**THE PROBLEM:** Rewrite every one of the rows below, swapping each occurrence of "Tasa de oro" for "Cotización del oro" and leaving everything else unchanged.
--- PROVIDED ENTRIES ---
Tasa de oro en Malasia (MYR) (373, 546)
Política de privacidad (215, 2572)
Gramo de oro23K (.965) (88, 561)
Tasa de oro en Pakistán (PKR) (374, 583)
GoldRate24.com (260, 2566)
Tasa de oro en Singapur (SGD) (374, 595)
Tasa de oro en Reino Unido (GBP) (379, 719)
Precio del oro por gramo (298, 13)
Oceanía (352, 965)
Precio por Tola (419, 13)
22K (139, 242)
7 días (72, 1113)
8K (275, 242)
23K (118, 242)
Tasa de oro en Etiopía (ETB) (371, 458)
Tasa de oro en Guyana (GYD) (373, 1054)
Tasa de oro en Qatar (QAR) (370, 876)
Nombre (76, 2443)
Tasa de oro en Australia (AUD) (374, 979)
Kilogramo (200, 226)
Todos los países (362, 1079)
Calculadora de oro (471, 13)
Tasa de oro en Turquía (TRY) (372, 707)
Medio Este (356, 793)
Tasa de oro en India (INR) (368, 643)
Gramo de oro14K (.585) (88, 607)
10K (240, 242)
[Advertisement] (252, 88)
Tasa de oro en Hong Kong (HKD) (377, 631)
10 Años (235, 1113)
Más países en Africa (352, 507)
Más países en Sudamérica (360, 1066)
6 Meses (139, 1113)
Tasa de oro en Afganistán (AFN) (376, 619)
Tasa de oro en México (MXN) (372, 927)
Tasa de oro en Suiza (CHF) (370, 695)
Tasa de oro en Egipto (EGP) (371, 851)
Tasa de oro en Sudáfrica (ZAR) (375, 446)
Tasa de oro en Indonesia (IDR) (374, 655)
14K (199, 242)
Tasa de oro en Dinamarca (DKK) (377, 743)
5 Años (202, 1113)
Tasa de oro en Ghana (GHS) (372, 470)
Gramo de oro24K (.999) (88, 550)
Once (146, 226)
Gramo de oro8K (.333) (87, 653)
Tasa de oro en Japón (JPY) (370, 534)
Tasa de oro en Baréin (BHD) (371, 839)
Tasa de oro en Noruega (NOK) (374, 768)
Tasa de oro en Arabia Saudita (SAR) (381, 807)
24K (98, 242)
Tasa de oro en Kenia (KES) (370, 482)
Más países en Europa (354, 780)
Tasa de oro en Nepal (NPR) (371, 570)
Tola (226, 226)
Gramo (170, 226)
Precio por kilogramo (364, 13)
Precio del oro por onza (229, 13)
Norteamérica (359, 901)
---
**EXPECTED OUTPUT:**
Cotización del oro en Malasia (MYR) (373, 546)
Política de privacidad (215, 2572)
Gramo de oro23K (.965) (88, 561)
Cotización del oro en Pakistán (PKR) (374, 583)
GoldRate24.com (260, 2566)
Cotización del oro en Singapur (SGD) (374, 595)
Cotización del oro en Reino Unido (GBP) (379, 719)
Precio del oro por gramo (298, 13)
Oceanía (352, 965)
Precio por Tola (419, 13)
22K (139, 242)
7 días (72, 1113)
8K (275, 242)
23K (118, 242)
Cotización del oro en Etiopía (ETB) (371, 458)
Cotización del oro en Guyana (GYD) (373, 1054)
Cotización del oro en Qatar (QAR) (370, 876)
Nombre (76, 2443)
Cotización del oro en Australia (AUD) (374, 979)
Kilogramo (200, 226)
Todos los países (362, 1079)
Calculadora de oro (471, 13)
Cotización del oro en Turquía (TRY) (372, 707)
Medio Este (356, 793)
Cotización del oro en India (INR) (368, 643)
Gramo de oro14K (.585) (88, 607)
10K (240, 242)
[Advertisement] (252, 88)
Cotización del oro en Hong Kong (HKD) (377, 631)
10 Años (235, 1113)
Más países en Africa (352, 507)
Más países en Sudamérica (360, 1066)
6 Meses (139, 1113)
Cotización del oro en Afganistán (AFN) (376, 619)
Cotización del oro en México (MXN) (372, 927)
Cotización del oro en Suiza (CHF) (370, 695)
Cotización del oro en Egipto (EGP) (371, 851)
Cotización del oro en Sudáfrica (ZAR) (375, 446)
Cotización del oro en Indonesia (IDR) (374, 655)
14K (199, 242)
Cotización del oro en Dinamarca (DKK) (377, 743)
5 Años (202, 1113)
Cotización del oro en Ghana (GHS) (372, 470)
Gramo de oro24K (.999) (88, 550)
Once (146, 226)
Gramo de oro8K (.333) (87, 653)
Cotización del oro en Japón (JPY) (370, 534)
Cotización del oro en Baréin (BHD) (371, 839)
Cotización del oro en Noruega (NOK) (374, 768)
Cotización del oro en Arabia Saudita (SAR) (381, 807)
24K (98, 242)
Cotización del oro en Kenia (KES) (370, 482)
Más países en Europa (354, 780)
Cotización del oro en Nepal (NPR) (371, 570)
Tola (226, 226)
Gramo (170, 226)
Precio por kilogramo (364, 13)
Precio del oro por onza (229, 13)
Norteamérica (359, 901)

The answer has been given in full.